Though celiac disease is four to five times more common now than 50 years ago, only about 1 percent of the world's population is believed to suffer from it, and just a fraction of those have been diagnosed. Dr. Peter Green, director of the Celiac Disease Center at Columbia University Medical Center, says more than 80 percent of people with celiac disease don't realize they have it.

Children with celiac disease often suffer symptoms including abdominal pain, diarrhea, constipation, vomiting and fatigue; according to the Celiac Disease Foundation, they may also have behavioral problems, delayed growth, short stature and failure to thrive. In adults, gastrointestinal symptoms are less common and patients may suffer anemia, joint pain, bone loss, seizures or migraines and other problems. Over time, inflammation damages the lining of the small intestine, preventing absorption of essential nutrients.

"Gluten is in a lot of things, unfortunately," CBS News chief medical correspondent Dr. Jon LaPook said. "People who have true celiac disease really need to be careful."

Gluten-free craze: Health fad or healthy diet?

But the relatively small number of people with celiac disease are not the only ones buying gluten-free foods. The business has skyrocketed in the last five years, driven in part by non-celiac sufferers who are either intolerant or sensitive to gluten, and in part by those who believe, despite a lack of evidence, that a gluten-free diet may help them lose weight or provide other health benefits.

Sales of gluten-free snacks, crackers, pasta, bread and other products reached $973 million in the U.S. in 2014, up from $810 million the previous year, according to a January report by consumer research firm Packaged Facts, which analyzed the sales of hundreds of explicitly labeled and marketed gluten-free products and brands at supermarkets, drugstores, and mass merchandisers.

Supporters of the Kansas research, though, say this isn't a way to regain market share.

"If you know you are producing a crop that is not tolerated well by people, then it's the right thing to do," according to the project's lead researcher, Chris Miller, senior director of research for Engrain, a Kansas company that makes products to enhance the nutrition and appearance of products made by the milling and cereal industry.

Gluten-free foods are a niche product, and in the broader context of the world's wheat markets, it is not a driving factor, according to Dan O'Brien, extension grain market specialist at Kansas State University. "I anticipate it will develop as a specialty market," he said.

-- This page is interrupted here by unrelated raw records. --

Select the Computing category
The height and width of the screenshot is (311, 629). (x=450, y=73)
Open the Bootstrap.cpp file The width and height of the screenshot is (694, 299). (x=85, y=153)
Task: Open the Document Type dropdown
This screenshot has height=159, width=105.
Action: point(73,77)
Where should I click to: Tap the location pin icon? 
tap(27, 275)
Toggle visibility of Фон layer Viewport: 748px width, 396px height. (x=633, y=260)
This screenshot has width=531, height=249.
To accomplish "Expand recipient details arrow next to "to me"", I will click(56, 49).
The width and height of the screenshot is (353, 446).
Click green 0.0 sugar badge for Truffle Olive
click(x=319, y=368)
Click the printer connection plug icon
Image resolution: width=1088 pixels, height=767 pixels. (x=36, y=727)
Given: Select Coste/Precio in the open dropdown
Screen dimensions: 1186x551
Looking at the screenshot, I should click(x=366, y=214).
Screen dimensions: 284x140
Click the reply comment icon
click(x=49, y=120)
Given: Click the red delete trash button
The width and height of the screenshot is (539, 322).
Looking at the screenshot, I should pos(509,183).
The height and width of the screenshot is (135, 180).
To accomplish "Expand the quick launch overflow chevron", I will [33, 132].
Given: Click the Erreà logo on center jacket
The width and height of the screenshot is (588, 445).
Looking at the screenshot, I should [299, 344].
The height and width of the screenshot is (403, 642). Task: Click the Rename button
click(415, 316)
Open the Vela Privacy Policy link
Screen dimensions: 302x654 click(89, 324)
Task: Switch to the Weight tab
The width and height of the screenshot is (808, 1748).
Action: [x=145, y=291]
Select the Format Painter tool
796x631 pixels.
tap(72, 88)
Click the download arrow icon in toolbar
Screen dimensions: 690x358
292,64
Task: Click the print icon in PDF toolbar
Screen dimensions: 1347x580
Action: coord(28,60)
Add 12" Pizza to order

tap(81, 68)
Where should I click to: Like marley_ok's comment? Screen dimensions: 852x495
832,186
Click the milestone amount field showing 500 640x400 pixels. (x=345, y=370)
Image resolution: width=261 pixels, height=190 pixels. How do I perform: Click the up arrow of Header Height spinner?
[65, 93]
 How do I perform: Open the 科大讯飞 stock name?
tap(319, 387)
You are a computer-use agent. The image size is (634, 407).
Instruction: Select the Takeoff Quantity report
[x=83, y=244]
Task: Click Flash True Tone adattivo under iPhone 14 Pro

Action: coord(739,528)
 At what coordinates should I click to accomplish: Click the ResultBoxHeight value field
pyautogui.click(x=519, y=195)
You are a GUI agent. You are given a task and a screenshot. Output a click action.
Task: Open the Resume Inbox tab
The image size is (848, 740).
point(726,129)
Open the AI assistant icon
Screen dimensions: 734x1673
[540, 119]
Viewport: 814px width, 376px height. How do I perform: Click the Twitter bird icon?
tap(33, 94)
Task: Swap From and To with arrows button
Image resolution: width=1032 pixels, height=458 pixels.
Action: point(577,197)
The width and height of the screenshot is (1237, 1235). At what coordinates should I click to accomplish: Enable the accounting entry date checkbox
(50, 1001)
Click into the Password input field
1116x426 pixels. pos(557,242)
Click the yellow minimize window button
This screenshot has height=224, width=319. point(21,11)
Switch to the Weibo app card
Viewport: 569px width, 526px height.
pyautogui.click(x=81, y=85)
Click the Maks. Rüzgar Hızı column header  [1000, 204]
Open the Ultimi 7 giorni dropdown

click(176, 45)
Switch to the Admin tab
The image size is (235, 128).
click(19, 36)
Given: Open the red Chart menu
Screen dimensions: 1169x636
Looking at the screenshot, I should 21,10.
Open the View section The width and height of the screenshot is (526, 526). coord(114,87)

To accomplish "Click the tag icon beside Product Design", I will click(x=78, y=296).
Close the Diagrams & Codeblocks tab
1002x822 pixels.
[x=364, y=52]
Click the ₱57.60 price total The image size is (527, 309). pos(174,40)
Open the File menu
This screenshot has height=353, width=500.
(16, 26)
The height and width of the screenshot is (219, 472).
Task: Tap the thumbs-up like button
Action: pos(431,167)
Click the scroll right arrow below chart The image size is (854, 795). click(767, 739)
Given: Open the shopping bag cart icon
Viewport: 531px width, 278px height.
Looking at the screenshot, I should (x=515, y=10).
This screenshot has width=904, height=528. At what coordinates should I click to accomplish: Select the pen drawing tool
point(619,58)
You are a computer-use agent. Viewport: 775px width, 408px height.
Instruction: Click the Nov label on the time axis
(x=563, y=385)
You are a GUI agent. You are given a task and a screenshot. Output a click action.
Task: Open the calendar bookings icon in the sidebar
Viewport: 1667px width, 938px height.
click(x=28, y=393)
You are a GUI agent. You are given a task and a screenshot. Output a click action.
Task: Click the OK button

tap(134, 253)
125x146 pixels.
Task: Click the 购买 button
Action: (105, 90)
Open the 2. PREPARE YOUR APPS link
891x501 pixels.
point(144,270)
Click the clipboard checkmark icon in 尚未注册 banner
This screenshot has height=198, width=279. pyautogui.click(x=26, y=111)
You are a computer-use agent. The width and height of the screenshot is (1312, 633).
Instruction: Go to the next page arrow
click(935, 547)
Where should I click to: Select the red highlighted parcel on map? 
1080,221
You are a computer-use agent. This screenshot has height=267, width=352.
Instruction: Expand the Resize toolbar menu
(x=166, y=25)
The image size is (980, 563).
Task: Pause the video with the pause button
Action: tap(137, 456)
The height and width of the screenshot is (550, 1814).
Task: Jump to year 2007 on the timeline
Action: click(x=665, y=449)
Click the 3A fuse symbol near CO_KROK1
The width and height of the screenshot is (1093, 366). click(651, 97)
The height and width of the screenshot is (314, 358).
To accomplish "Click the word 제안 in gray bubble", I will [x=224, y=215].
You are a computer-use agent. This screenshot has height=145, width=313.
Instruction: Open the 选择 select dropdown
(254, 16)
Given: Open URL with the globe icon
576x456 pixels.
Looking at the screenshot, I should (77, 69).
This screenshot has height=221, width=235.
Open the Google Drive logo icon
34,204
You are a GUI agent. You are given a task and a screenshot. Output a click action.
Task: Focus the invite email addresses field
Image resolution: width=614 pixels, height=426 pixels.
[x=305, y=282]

The research, which began in July at the Wheat Innovation Center in Manhattan, Kansas, is still in its early stages, with researchers extracting proteins from seeds of various varieties of wheat. Miller has yet to begin work combining the proteins with antibodies produced by the human immune system to test for reactions.

He also plans to examine the wild relatives of wheat as well as modern varieties, and will tap into a Kansas wheat variety repository that dates back to the 1900s in hopes of finding a variety -- perhaps one that fell out of favor among commercial farmers -- that might already be low in reactivity for celiac sufferers. Researchers hope to use that variety to develop a gluten-free wheat using traditional breeding methods.

Miller's methodology might be "too simplistic an approach" that wouldn't identify all the toxic sequences that trigger a celiac reaction, according to Armin Alaedini, assistant professor of medical sciences at Columbia University and a researcher at the New York-based school's Celiac Disease Center.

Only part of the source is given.